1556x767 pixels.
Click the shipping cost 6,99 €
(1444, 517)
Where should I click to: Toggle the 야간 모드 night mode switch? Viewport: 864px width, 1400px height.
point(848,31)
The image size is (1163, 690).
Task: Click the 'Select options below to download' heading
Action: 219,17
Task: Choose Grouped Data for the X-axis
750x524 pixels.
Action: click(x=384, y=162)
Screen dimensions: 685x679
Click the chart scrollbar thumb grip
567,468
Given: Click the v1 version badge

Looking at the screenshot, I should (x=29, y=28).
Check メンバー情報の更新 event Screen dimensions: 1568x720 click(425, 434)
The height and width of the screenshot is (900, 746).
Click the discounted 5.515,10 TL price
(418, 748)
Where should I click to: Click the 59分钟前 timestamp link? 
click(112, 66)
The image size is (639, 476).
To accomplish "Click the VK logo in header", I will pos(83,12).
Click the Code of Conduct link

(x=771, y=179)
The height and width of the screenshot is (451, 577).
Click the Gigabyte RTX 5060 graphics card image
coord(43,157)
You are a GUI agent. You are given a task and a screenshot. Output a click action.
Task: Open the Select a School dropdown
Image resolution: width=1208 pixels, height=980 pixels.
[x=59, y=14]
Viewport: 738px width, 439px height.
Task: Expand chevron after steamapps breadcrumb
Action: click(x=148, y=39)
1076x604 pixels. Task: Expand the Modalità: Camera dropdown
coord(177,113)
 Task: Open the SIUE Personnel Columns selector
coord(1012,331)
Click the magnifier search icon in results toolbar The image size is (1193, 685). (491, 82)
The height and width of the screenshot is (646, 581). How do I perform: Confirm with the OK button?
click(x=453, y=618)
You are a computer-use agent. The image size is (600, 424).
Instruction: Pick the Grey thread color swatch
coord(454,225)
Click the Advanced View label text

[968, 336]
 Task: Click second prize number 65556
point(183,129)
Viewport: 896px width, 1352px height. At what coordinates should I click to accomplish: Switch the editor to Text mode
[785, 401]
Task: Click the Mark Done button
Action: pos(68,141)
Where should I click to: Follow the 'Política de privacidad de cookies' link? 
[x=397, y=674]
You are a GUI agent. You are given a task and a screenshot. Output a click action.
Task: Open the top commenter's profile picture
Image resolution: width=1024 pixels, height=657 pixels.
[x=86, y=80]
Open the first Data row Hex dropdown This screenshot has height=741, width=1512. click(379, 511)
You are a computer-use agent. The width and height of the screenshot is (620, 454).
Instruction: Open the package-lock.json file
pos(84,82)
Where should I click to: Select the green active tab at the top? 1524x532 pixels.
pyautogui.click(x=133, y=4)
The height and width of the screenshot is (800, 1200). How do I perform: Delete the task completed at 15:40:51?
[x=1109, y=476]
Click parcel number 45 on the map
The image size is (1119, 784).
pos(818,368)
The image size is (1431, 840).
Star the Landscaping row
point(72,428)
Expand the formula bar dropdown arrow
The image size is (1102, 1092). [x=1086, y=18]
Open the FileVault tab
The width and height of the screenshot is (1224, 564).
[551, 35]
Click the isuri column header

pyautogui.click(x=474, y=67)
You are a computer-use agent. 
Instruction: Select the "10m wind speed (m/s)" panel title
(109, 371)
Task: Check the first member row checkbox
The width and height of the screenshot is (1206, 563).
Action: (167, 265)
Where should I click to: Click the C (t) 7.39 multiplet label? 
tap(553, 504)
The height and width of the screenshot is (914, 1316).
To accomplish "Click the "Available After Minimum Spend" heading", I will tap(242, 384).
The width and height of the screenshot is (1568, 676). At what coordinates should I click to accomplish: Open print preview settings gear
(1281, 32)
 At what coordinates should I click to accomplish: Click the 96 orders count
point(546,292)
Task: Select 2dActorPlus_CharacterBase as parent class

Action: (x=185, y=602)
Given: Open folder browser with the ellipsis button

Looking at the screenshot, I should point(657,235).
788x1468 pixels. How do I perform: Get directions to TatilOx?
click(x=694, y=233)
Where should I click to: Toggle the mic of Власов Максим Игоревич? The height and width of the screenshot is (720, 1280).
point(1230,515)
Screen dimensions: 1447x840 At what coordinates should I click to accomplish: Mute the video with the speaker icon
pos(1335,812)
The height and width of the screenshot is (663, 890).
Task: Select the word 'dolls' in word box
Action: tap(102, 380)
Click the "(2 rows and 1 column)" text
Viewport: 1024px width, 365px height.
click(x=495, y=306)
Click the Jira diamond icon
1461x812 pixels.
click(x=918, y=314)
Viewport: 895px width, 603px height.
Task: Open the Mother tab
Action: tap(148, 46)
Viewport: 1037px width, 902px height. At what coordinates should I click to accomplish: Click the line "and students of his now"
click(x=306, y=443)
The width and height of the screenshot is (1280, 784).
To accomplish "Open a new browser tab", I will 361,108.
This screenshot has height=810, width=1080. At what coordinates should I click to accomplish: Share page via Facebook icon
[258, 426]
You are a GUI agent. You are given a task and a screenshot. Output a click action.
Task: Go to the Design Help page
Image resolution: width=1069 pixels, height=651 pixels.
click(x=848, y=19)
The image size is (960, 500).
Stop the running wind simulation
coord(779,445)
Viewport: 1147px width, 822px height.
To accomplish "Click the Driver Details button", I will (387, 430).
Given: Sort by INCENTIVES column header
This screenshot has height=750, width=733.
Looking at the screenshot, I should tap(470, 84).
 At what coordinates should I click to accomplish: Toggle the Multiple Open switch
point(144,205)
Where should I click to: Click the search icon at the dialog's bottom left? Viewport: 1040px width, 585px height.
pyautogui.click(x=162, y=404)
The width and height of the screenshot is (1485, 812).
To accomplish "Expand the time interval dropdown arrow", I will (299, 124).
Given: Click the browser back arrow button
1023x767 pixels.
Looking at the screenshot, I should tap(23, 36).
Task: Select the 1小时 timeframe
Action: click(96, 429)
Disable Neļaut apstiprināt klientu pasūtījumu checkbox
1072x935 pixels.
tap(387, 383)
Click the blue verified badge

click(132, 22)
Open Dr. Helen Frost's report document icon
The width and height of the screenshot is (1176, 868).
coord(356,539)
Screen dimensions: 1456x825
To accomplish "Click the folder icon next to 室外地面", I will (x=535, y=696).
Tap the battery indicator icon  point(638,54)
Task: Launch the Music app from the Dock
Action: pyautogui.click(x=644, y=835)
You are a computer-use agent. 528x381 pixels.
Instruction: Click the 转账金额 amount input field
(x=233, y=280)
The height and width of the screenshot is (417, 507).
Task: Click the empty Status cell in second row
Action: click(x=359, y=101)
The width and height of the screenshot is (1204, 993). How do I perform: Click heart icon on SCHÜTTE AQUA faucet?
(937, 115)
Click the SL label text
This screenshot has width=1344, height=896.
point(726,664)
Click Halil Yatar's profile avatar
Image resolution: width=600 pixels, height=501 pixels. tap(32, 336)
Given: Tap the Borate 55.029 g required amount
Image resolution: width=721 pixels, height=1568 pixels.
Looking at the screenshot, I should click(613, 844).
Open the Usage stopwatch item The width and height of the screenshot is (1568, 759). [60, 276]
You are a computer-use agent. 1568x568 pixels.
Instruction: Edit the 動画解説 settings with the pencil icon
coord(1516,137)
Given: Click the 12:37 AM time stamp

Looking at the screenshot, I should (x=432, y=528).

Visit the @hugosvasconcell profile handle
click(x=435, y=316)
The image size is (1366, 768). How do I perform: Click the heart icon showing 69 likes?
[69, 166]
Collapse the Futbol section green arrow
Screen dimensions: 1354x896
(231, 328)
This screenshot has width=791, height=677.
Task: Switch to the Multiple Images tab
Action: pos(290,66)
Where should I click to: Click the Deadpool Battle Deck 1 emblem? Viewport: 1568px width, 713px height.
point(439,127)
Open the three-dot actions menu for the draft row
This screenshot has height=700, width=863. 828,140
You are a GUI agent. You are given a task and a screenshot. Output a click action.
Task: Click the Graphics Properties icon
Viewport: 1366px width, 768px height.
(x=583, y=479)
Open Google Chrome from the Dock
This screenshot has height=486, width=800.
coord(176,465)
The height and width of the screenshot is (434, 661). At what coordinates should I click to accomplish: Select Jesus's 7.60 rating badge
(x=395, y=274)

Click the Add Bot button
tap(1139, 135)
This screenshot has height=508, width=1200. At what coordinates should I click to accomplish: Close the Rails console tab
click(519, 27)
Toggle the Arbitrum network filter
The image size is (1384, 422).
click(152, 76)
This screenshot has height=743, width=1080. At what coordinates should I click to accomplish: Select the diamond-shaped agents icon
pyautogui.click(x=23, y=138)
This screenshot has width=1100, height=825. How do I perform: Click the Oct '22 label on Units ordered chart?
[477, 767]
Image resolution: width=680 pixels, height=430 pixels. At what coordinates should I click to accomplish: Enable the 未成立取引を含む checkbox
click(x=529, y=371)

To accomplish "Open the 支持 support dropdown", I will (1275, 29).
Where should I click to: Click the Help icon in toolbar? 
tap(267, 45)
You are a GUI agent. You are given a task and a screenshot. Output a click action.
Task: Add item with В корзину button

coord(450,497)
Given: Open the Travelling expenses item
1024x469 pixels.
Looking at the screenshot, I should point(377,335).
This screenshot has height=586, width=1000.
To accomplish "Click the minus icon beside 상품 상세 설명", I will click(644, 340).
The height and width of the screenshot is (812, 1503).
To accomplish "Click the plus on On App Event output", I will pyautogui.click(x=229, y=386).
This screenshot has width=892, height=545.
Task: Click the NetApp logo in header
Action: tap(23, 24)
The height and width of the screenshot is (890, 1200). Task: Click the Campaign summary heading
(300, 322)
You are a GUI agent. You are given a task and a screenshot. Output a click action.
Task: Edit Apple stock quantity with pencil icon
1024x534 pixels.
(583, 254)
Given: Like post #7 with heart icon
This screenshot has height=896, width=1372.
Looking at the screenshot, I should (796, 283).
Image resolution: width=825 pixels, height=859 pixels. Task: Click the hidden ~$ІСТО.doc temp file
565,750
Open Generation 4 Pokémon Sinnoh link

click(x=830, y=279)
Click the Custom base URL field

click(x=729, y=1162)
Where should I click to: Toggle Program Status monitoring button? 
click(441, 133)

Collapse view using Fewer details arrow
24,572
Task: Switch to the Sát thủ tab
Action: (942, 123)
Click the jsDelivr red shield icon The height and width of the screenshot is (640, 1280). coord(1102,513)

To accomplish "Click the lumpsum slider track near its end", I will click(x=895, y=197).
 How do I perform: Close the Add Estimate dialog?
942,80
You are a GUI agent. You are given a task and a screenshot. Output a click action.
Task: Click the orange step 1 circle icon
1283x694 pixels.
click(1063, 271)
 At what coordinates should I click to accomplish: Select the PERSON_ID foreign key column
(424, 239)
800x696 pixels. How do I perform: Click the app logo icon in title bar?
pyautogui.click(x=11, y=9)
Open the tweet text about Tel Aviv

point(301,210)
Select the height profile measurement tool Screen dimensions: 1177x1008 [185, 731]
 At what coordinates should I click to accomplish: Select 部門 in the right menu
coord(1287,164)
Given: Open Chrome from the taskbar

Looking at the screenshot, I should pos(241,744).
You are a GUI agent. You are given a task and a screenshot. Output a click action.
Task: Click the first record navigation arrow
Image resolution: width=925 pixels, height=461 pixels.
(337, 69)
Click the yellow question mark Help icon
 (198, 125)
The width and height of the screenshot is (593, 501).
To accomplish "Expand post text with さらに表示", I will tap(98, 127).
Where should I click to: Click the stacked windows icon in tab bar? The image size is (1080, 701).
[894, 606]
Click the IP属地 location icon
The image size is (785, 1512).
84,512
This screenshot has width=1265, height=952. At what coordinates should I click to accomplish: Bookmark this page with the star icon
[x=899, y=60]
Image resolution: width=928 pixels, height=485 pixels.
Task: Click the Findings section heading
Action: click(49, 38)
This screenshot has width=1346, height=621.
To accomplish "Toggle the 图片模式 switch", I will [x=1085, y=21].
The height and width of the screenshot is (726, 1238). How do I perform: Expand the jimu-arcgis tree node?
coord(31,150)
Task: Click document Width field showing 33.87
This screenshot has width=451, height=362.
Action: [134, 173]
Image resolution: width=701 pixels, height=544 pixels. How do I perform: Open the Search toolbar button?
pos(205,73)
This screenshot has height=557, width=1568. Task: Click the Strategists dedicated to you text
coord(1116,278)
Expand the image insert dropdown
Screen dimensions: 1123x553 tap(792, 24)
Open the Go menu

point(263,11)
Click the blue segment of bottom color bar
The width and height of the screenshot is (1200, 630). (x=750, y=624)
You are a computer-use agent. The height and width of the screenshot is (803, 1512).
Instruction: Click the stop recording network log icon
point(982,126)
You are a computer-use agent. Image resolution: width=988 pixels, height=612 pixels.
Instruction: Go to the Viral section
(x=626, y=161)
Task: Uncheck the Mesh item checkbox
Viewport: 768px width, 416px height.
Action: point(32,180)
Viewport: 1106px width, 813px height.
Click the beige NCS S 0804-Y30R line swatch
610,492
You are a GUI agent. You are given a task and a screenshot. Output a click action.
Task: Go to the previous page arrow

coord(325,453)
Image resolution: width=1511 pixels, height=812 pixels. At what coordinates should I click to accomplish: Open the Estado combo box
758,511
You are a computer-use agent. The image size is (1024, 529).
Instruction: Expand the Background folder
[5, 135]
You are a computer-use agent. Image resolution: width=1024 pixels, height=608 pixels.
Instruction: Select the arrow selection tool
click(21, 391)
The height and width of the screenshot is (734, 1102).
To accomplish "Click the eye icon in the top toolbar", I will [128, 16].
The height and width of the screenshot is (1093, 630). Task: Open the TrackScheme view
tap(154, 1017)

(The task)
Write out exactly the lines from the line containing "Instruction: Expand the Background folder" to the end of the listing above, both included, and nothing else.

(Solution to this problem)
Instruction: Expand the Background folder
[5, 135]
You are a computer-use agent. Image resolution: width=1024 pixels, height=608 pixels.
Instruction: Select the arrow selection tool
click(21, 391)
The height and width of the screenshot is (734, 1102).
To accomplish "Click the eye icon in the top toolbar", I will [128, 16].
The height and width of the screenshot is (1093, 630). Task: Open the TrackScheme view
tap(154, 1017)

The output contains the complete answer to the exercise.